**ФОРМУЛИРОВКА ЗАДАНИЯ:**
Обнови отрывок о научном обобщении: перепиши участок между словами «Вы повторили эту» и «второго ряда обобщений.» включительно, заменив в нём «голыми фактами» на «отдельными фактами».

**ВЫБРАННЫЙ ОТРЫВОК:**

--

При всех недостатках подобного изложения истории литературы, характеризующего французскую школу, оно представляет и громадные преимущества.

Именно это изложение предоставляет всего более места тому, что мы можем назвать материалом общего образования: широким историческим взглядам, характеристике культуры, философским обобщениям исторического развития. Только в научной состоятельности этих обобщений мы склонны иной раз усомниться.

Под словом «обобщение» мы привыкли разуметь понятия весьма различные и далеко друг от друга расходящиеся. На практике в этом нет большого греха, но в науке интересно бывает отделить принятое от дозволенного. Вы изучаете, например, какую-нибудь эпоху; если вы желаете выработать свой собственный самостоятельный взгляд на нее, вам необходимо познакомиться не только с ее крупными явлениями, но и с той житейскою мелочью, которая обусловила их; вы постараетесь проследить между ними связь причин и следствий; для удобства работы вы станете подходить к предмету по частям, с одной какой-нибудь стороны: всякий раз вы придете к какому-нибудь выводу или к ряду частных выводов.

Вы повторили эту операцию несколько раз в приложении к разным группам фактов; у вас получилось уже несколько рядов выводов, и вместе с тем явилась возможность их взаимной проверки, возможность работать над ними, как вы доселе работали над голыми фактами, возводя к более широким принципам то, что в них встретилось общего, родственного, другими словами, достигая на почве логики, но при постоянной фактической проверке, второго ряда обобщений.

Таким образом, восходя далее и далее, вы придете к последнему, самому полному обобщению, которое, в сущности, и выразит ваш конечный взгляд на изучаемую область. Если вы вздумаете изобразить ее, этот взгляд сообщит ей естественную окраску и цельность организма. Это обобщение можно назвать научным, разумеется, в той мере, в какой соблюдена постепенность работы и постоянная проверка фактами, и насколько в вашем обобщении не опущен ни один член сравнения. Работа более или менее продолжительная, смотря по обширности предмета. Гиббону стоила его книга двадцати лет труда; Боклю она стоила всей жизни.

--

(Записи набора данных)
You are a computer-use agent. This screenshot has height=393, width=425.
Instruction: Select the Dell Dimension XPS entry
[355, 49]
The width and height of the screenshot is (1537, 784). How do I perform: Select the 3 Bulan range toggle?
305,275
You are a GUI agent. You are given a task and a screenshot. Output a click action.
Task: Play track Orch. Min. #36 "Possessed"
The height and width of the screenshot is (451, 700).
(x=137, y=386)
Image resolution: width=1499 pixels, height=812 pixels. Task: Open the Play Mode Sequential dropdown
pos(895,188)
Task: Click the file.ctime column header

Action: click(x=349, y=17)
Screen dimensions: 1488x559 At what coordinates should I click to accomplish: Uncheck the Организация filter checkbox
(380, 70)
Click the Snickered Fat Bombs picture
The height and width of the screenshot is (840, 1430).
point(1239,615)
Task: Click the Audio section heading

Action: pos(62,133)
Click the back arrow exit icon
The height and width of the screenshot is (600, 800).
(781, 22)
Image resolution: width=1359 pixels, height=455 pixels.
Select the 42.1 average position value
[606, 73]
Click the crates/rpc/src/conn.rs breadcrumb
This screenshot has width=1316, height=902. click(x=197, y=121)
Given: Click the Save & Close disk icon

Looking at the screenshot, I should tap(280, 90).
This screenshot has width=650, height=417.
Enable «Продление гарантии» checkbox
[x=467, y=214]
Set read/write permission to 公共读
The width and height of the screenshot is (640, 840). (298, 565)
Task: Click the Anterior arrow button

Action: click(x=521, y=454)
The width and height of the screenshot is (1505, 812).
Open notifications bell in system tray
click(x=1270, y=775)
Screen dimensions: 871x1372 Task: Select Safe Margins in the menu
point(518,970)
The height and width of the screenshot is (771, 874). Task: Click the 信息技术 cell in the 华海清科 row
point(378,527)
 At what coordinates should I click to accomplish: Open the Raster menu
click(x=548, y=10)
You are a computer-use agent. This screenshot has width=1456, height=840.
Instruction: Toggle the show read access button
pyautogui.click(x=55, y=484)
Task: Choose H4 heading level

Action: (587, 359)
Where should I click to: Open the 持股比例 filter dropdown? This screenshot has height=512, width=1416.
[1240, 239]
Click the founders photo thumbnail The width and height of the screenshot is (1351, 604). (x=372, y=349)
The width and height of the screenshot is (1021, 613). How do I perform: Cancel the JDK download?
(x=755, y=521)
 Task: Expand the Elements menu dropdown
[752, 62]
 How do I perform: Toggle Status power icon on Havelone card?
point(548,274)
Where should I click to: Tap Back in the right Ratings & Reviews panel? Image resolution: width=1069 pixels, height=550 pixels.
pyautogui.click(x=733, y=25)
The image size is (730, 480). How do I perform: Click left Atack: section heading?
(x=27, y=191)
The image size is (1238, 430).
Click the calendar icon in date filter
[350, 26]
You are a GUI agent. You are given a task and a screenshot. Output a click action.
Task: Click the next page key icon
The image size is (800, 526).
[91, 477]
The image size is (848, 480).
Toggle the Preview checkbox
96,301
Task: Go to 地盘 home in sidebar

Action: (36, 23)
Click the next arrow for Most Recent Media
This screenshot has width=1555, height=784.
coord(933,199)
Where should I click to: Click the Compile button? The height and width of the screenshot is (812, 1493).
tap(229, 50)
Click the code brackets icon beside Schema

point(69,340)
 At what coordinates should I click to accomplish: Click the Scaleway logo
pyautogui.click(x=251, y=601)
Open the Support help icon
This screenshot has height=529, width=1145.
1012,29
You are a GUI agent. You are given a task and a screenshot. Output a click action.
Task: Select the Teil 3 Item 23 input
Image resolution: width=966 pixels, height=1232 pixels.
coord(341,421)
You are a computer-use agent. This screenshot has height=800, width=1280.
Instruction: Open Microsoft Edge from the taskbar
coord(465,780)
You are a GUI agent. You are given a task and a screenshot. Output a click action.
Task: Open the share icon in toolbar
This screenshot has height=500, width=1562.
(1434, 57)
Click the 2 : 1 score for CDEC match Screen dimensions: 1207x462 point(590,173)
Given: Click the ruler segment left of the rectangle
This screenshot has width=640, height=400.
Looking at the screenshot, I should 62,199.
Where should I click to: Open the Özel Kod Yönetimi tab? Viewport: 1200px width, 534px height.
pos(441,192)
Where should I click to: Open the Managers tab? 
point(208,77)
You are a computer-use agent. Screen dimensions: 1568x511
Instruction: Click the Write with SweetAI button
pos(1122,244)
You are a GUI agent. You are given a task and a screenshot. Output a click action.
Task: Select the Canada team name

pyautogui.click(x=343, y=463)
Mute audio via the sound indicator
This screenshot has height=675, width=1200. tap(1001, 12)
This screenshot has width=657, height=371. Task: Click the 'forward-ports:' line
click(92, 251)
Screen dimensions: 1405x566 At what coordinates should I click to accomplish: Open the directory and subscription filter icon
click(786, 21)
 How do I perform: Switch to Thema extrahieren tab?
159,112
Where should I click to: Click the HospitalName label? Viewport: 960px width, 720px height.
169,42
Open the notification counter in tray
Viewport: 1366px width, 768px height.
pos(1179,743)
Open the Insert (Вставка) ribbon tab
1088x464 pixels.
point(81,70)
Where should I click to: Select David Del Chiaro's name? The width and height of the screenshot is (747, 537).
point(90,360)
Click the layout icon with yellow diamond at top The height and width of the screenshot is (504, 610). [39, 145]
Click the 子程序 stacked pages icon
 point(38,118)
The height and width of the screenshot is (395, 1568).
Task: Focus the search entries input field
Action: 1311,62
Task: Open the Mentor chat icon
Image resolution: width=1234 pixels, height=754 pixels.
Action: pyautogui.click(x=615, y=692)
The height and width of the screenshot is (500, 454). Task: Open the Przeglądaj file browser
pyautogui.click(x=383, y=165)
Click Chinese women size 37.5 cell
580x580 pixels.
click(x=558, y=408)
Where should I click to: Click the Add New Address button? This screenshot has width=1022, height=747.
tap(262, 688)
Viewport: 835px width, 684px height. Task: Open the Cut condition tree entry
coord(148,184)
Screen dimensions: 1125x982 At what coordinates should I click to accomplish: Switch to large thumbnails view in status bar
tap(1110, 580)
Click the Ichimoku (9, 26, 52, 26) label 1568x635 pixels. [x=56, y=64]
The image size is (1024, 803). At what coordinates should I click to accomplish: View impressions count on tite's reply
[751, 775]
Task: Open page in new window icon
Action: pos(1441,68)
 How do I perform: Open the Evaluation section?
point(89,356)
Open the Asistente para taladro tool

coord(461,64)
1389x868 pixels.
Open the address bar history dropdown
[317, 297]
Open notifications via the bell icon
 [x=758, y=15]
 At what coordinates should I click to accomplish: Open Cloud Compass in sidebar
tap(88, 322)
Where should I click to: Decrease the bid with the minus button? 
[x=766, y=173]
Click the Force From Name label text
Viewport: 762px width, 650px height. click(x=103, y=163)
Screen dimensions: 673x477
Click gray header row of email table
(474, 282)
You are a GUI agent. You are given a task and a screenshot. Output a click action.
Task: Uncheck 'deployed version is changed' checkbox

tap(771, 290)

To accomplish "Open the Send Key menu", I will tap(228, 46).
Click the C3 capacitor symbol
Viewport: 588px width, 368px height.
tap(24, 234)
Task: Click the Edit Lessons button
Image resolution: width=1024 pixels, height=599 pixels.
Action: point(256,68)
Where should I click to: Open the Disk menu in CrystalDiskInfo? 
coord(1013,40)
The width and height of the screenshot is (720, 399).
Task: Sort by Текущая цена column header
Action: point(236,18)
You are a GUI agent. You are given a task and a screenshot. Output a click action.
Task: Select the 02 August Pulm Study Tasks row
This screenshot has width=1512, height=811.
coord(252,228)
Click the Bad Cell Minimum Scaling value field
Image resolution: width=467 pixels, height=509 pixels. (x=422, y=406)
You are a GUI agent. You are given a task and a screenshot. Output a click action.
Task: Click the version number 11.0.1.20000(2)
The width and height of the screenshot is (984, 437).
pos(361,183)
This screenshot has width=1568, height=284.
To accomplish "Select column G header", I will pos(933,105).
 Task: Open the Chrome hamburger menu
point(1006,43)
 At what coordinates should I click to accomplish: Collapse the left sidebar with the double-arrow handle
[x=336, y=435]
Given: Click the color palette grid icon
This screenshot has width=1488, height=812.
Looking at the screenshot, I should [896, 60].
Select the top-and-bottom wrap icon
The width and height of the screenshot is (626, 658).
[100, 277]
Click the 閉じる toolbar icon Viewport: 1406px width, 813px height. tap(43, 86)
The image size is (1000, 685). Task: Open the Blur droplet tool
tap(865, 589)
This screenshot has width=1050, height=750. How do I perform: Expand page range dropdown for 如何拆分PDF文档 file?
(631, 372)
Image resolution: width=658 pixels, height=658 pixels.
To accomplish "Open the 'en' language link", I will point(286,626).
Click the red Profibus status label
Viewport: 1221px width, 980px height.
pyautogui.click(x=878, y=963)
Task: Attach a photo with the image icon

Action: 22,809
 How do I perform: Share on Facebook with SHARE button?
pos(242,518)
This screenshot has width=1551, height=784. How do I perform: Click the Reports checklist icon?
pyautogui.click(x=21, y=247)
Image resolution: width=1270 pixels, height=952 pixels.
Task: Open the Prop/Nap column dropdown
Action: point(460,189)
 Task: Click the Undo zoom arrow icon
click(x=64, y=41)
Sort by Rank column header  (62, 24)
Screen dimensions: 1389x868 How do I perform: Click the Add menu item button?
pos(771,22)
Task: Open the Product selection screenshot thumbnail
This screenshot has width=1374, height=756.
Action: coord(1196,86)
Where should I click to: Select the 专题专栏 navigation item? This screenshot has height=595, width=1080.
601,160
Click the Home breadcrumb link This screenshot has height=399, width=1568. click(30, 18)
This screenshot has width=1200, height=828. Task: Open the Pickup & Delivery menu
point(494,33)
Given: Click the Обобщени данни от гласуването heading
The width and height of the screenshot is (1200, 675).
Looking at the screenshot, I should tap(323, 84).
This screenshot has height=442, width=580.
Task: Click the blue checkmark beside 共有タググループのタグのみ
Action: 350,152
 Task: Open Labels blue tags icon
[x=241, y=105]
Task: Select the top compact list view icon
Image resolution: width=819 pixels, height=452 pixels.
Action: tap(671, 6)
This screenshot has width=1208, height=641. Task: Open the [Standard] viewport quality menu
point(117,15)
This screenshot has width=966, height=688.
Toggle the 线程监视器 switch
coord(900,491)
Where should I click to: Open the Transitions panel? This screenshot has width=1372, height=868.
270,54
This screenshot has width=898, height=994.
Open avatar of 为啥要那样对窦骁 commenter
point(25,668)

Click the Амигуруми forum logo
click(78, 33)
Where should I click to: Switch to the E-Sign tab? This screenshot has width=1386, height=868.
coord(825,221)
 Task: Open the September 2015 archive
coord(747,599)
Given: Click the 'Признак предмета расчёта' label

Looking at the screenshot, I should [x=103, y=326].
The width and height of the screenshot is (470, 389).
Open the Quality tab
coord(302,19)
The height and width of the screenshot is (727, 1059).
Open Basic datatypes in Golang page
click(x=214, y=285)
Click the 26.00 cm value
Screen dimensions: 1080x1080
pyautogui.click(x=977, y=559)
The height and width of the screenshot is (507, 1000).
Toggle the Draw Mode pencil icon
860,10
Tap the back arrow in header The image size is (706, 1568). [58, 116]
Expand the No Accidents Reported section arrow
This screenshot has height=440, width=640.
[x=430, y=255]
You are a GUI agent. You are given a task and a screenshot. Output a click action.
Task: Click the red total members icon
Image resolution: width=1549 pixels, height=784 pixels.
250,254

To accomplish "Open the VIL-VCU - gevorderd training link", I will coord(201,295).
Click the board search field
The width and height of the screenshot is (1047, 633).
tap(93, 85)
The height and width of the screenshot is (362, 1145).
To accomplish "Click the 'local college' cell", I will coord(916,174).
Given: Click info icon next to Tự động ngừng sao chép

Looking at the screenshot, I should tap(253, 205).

--

**РЕШЕНИЕ:**
Вы повторили эту операцию несколько раз в приложении к разным группам фактов; у вас получилось уже несколько рядов выводов, и вместе с тем явилась возможность их взаимной проверки, возможность работать над ними, как вы доселе работали над отдельными фактами, возводя к более широким принципам то, что в них встретилось общего, родственного, другими словами, достигая на почве логики, но при постоянной фактической проверке, второго ряда обобщений.